Three weeks ago, EQT announced it had taken on another stakeholder for its multi-billion dollar Mountain Valley Pipeline, which it plans to run through southern West Virginia.
EQT announced WGL Midstream, based in Washington, D.C., has offered financial terms for 7 percent ownership in the pipeline.
The $3 billion to $3.5 billion, 300-mile project is intended to transport natural gas from Wetzel County to a trading point in Virginia.
With WGL Midstream, a division of WGL Holdings Inc., EQT has now sold 45 percent of the project to outsiders.
This came after EQT cut its exploration plans for 2015. In February, EQT announced it would reduce the number of wells it planned to drill in western Pennsylvania and central West Virginia by one-third, citing declining commodity prices.
The Pittsburgh-based energy and natural gas company revised its forecast to reflect proposed budget cuts from $2.5 million to $2.05 million.
The new forecast now calls for drilling 122 wells in the Marcellus shale basin, mainly in Pennsylvania and West Virginia this year. In 2014, the company drilled 196 wells, according to a February press release.
There is no new drilling activity planned in the Huron shale basin in eastern Kentucky for this year. In the past, EQT has suspended development in that area because of declining gas prices.
Other companies that announced cuts are Range Resource Corp., Rex Energy and Rice Energy.
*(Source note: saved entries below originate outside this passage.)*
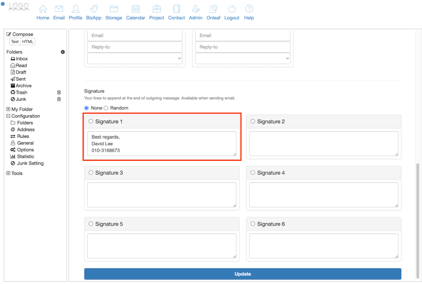Open the Storage folder icon
422x284 pixels.
click(x=113, y=9)
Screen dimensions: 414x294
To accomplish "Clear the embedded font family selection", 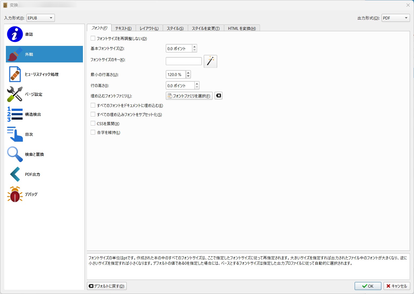I will (219, 96).
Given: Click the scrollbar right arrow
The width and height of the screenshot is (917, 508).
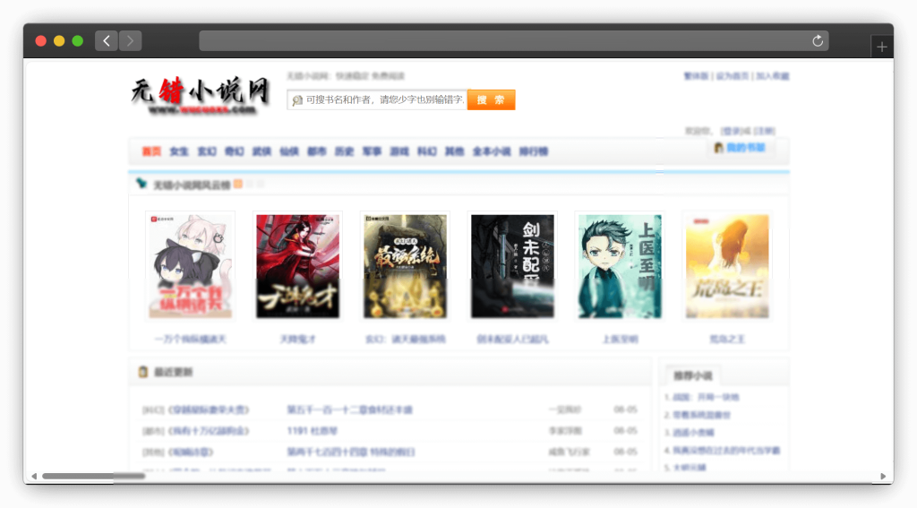Looking at the screenshot, I should point(883,476).
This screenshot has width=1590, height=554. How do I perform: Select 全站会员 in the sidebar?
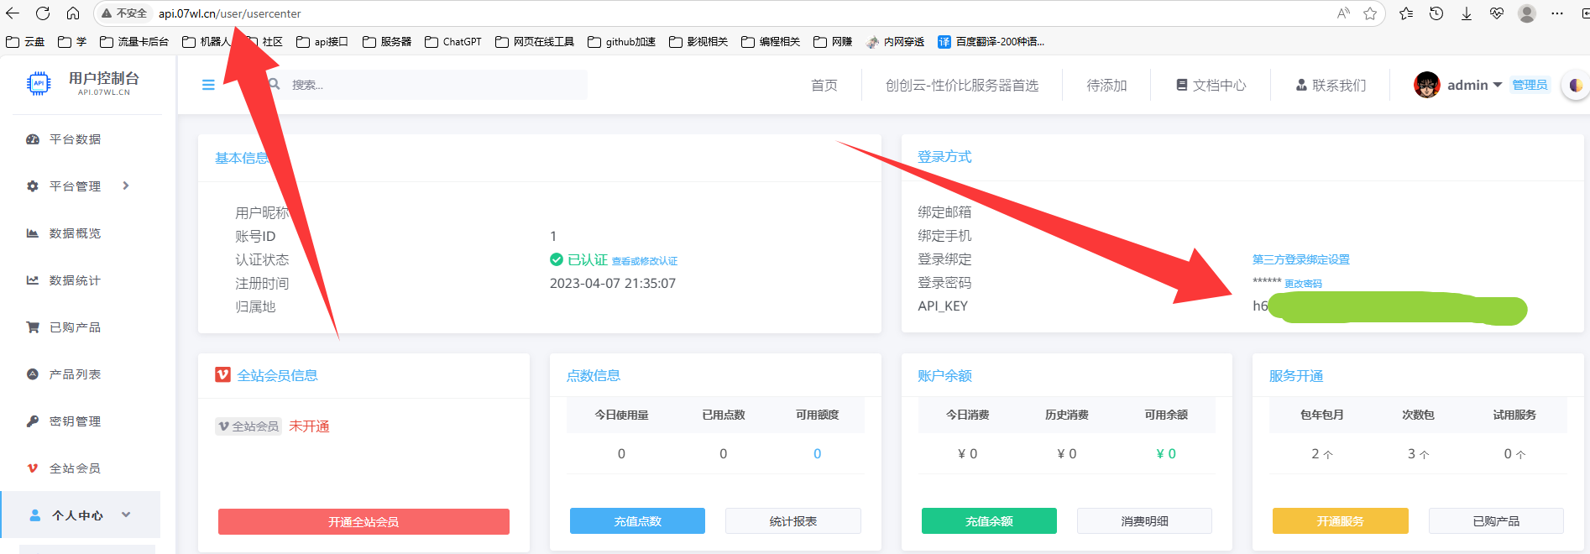point(75,468)
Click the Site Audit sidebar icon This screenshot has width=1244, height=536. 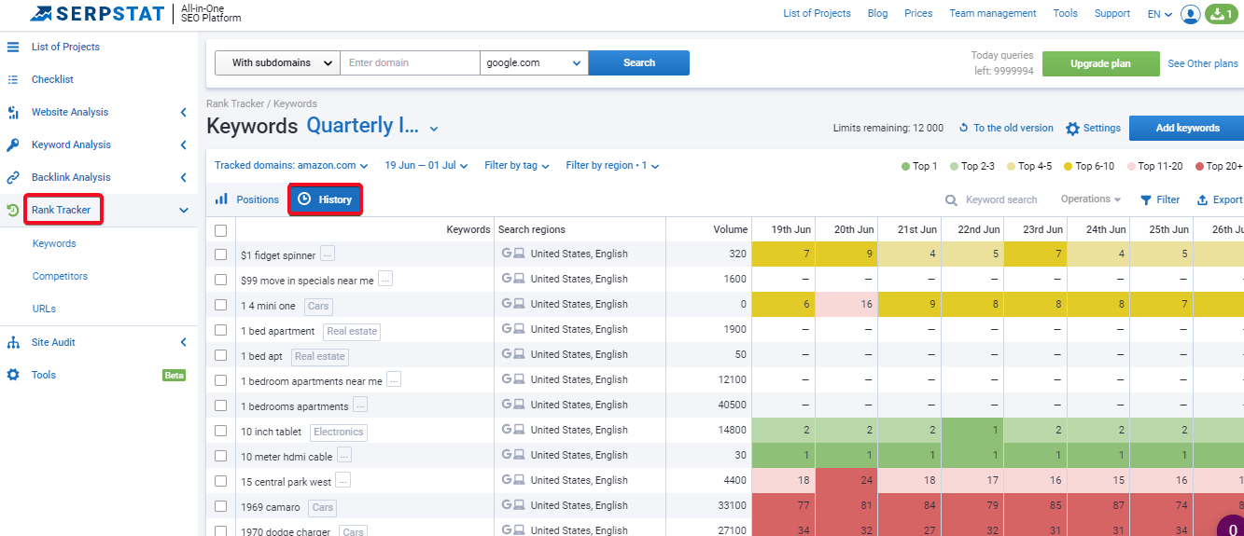[13, 342]
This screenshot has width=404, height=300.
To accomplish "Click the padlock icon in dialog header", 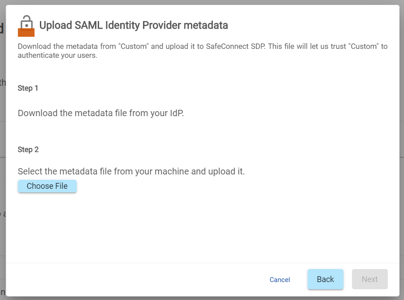I will point(26,22).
Estimates are the companies are slashing about $2 billion, or about 30 percent, of their costs until the natural gas slump ends.
Baker Hughes, which issues a rig count every week, showed the number of rigs reduced by 56 over the past few weeks. And down 734 since March 20, 2014. This report doesn’t break down where and what type of oil the rig is drilling.
These numbers are also having an effect on jobs. Last winter, help-wanted ads in the oil and gas sector were common. However, a recent Forbes article estimates that an 75,000 workers — about 12 percent — in the oil and gas industry have lost their jobs. It is estimated there are about 600,000 oil and gas jobs in the United States, that figure including the petroleum industry.
According to the article, the declining rig count cuts about 40 positions per rig, that includes all jobs associated with the rig. However, the largest cuts are being made by oilfield service companies. Leaders in the industry are shedding jobs by the tens of thousands — 56,000 to be precise. Topping the list is Schumberger with 9,000 job cuts, followed by Weatherford’s cuts of 8,000, Baker Hughes at 7,000 and Halliburton eliminating 6,600 jobs.
The sector within the oil and gas industry suffering the second-largest loses is exploration and production, with 10,000 slashed jobs, and then pipe manufacturing with 9,000 positions gone.
“The tremendous growth in these oil and gas jobs has been vital to help the United States crawl out of the Great Recession. And keep in mind the add-on effect — every oil layoff means that much less money to be spent on meals, clothes, trucks, homes and on and on,” writes Christopher Helman.